P055 Increased Matrix stiffness Modulates MicroRNA expression and fibrogenesis in an in vitro model of intestinal fibrosis
L.A. Johnson1, E. Rodansky1, 2, P.D. Higgins*1
1University of Michigan, Internal Medicine - Gastroenterology, Ann Arbor, MI, United States, 2University of Michigan, Internal Medicine - Gastroenterology, Ann Arbor, United States
Fibrosis is the common endpoint of organ failure in many organ systems and disease states, including the intestine and Crohn's disease (CD). In colonic myofibroblasts, extracellular matrix stiffness characteristic of CD can activate fibrogenesis. microRNAs, small non-coding RNAs (miRNAs), have been shown to regulate fibrosis by targeting and fine-tuning gene expression. We postulated that pathological matrix stiffness may regulate fibrogenesis in vitro by modulation of miRNAs.

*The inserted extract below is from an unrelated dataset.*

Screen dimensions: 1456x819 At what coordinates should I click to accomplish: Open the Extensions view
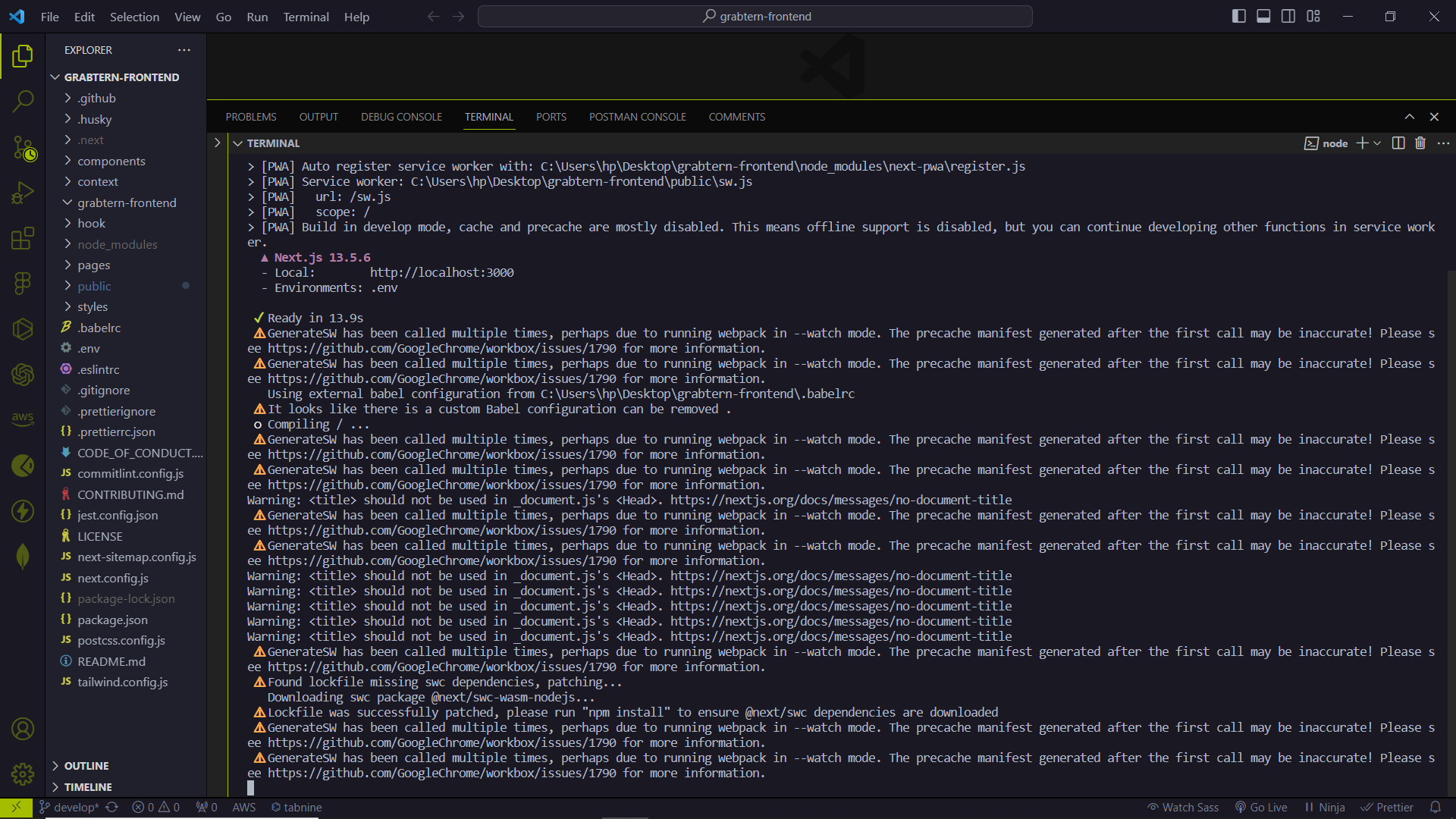(x=24, y=238)
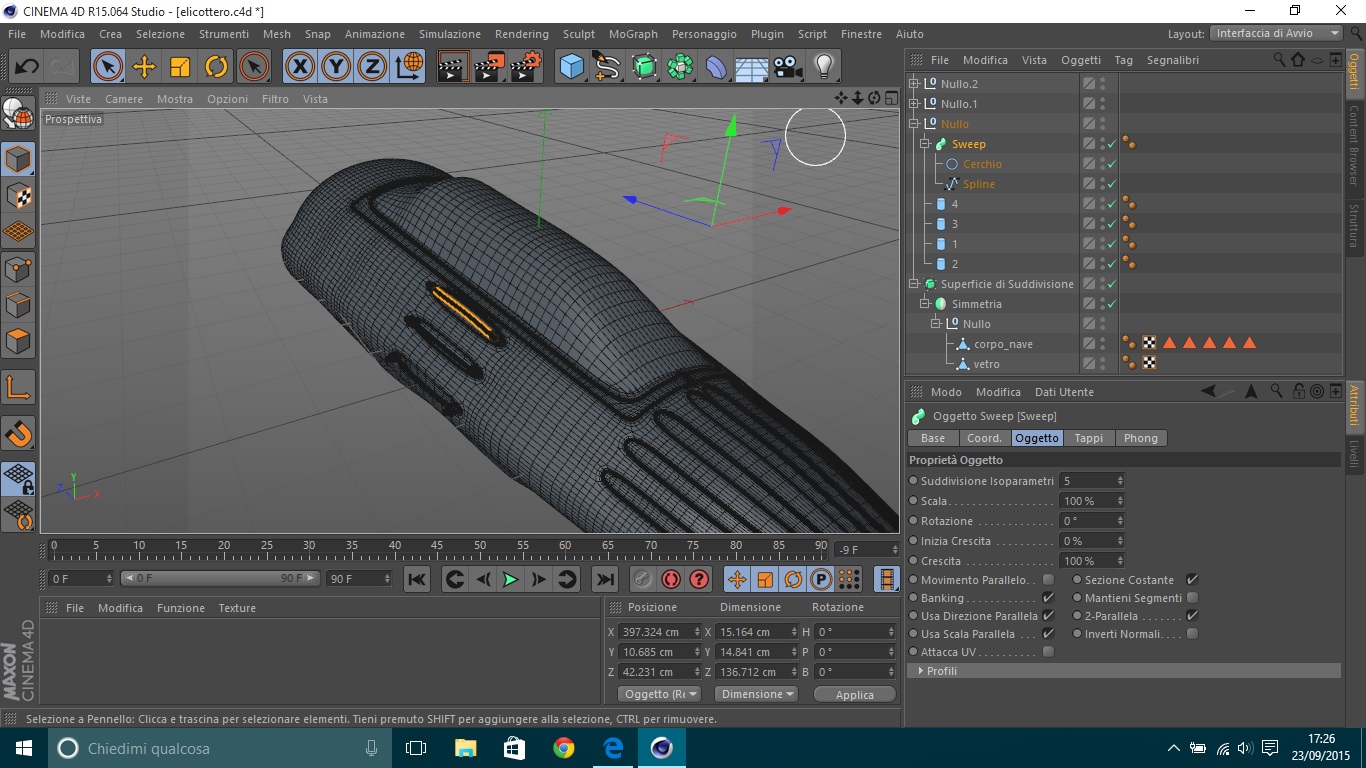Add a Camera object from toolbar

pos(789,67)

Normal human colonic myofibroblasts (Ccd-18co cells) were cultured on either physiologically soft or pathologically stiff matrices for 48 hours. Candidate stiffness responsive miRNAs were identified by screening a fibrosis-specific miRNA array. Stiffness responsiveness was confirmed by QPCR using individual miRNAs. miRNAs mimics were used to determine whether miRNAs alone induce fibrogenic gene expression.
Eight stiffness-responsive miRNAs were identified and subsequently validated by QPCR. Of interest, two bicistronic miRNAs, miR-143 and miR-145, which are two key regulators of intestinal smooth muscle were strongly induced (9.5 and 7-fold respectively) by high matrix stiffness. Transfection of Ccd-18co cells grown on low stiffness (4.3 kPa) with miR-143 and miR-145 mimics recapitulated the fibrogenic effects of high matrix stiffness. Stiffness-responsive fibrogenic genes fibronectin (FN1), myosin light chain kinase (MYLK) and smooth muscle actin (ACTA2) were induced while the pro-inflammatory gene COX-2 (PTGS2) was repressed.
Pathological matrix stiffness induces pro-fibrogenic miRNAs in normal human myofibroblasts. Addition of miRNAs mimics to cells in a normal physiologically soft (compliant) environment, recapitulates the effects of increased matrix stiffness on fibrogenic gene expression. miRNAs may be a novel mechanism for regulation/auto-propagation of matrix stiffness-mediated intestinal fibrosis in Crohn's disease.